The Gilded Age: Marginalized Groups and Politics


America 1877-1900, also known as the Gilded Age, was a time period where achievements of the time were used as a veil that hid the real and unresolved social issues underneath. One of the main social issues that occurred in this time period was the discrimination against many marginalized groups such as African Americans, women, and immigrants. In this age, there was a great increase in urban population growth, much of which came from these discriminated groups. Although all three groups contributed to the urban growth, immigrants were the most significant. Many of these people came to America to escape lives of persecution, warfare, and poverty. With the rise of immigration, came anti-immigrant legislation. Many proposals were made in hope of keeping immigrants from acquiring public jobs. Nativists thought immigrants were the cause of problems such as poverty, crime, and disease and wanted to eliminate these issues by restricting immigration. With many blaming immigrants for these urban issues, there were also Americans who believed these problems could be minimized with various policies and institutions.
This time was also important for many women as they found themselves with more free time between lower birth rates and the increase of the employment of servants. According to gender-roles women were to remain in the home and business and politics were damaging to their “virtuous womanhood” (Keene, section 17.2.3). With this free time, women began joining clubs for charity and social reform. These clubs allowed women to become activists and exercise their political influence. This activism brought about the women’s suffrage movement, which was an attempt to obtain voting rights for women. Many struggles were faced by these activists, but in the end they achieved their goals with the ratification of the Nineteenth Amendment in 1920. While these women achieved their goal of obtaining voting rights, racism caused the segregation of African American women from any clubs and suffrage movements held by the white women. Black women did not let this segregation stop them. They soon established clubs and suffrage movements that pertained more to the issues that black women faced.

During these hard times, politics were mostly controlled by wealthy white men making the political movements of these marginalized groups difficult. Many corporations would use donations as a form of bribery to different political parties in order to stop political legislation that would be harmful to their interests.

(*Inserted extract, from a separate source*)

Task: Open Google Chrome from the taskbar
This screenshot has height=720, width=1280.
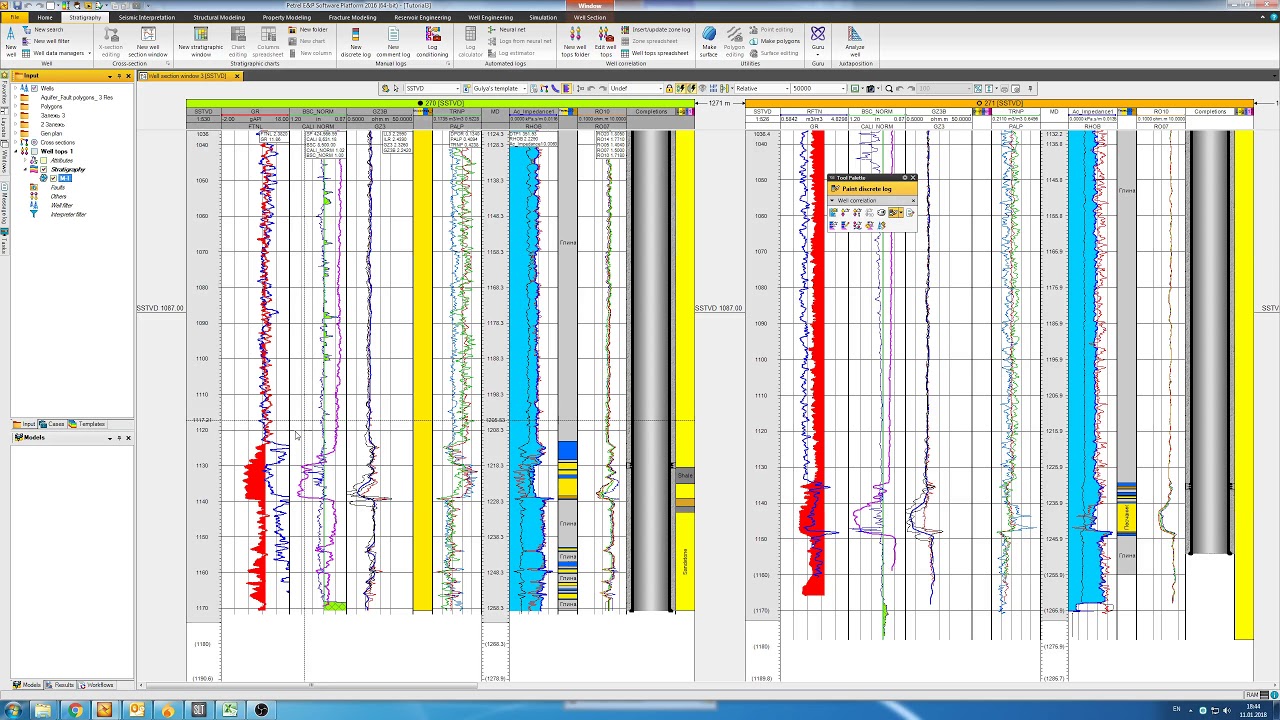Action: [x=74, y=710]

An example of this bribery at work would be the Sherman Act of 1890. This act was originally intended to “crack down on business practices that diminished competition” (Keene, section 17.4.1). This law was then weakened by the opposition of legislators that favored corporations and was ultimately used to weaken labor unions by big business.
Keene, Jennifer D., Visions of America: A History of the United States, Vol 2, 3e, Pearson, 2017.

5 thoughts on “The Gilded Age: Marginalized Groups and Politics

  1. It is truly outrageous that women, African Americans, and immigrants were discriminated against so bad during this time in history. What were some struggles that women activist came along as they were working for voting rights? What were the corporations called that used bribery and donations in their favor?

  2. The sad thing is, even in our society today, we still discriminate against these same groups of people, but in a different way. Information I gathered from the U.S. Bureau of Labor Statistics shows that in 2017, women of all races and ethnicities earned, on average, 18.2% less than men of all races and ethnicities. Not only does discrimination happen on the basis of gender, but race plays a huge role as well. Hispanic women make 24.2% less than white women according to the same statistics. Learning how to destroy these gaps in pay and expectations between all races and genders will improve our society and help to destroy the forms of discrimination that these groups still have to fight against.

  3. America was built on immigration. The great melting pot was once the New World. A life for fresh starts, and freedom. Then immigrants were hated and blamed for so many things. But my question is, were the things they were blamed for wrong? Now I am not condoning hatred on any level, and hatred towards immigrants is wrong. However, from the beginning of this nation immigrants brought diseases. We were the immigrants bringing them!! How many Native Americans were killed because they did not have the immune system to battle the diseases we brought with us. The diseases that were brought over by other immigrants after us may have hurt in the beginning, but eventually made us into the great nation we are. Our immune systems are so strong, and our medicine is much more advanced. This happens because we had the struggle, but also victory of immigration. We were able to fight through tough times as America should always be able to do.

  4. Very interesting blog, it’s sad to see how badly African Americans and immigrants were discriminated against. It’s even sadder to see that today people are still discriminating against these same groups.

  5. This a very good blog. You made some very good points. I could not have imagined being a women back then, I am a women that like her freedom and independents. I enjoy working hard for I have it makes me appreciate things more. I also now a day it’s more common to have a women in charge unlike a wealthy rich man and yes there is still men in charge today.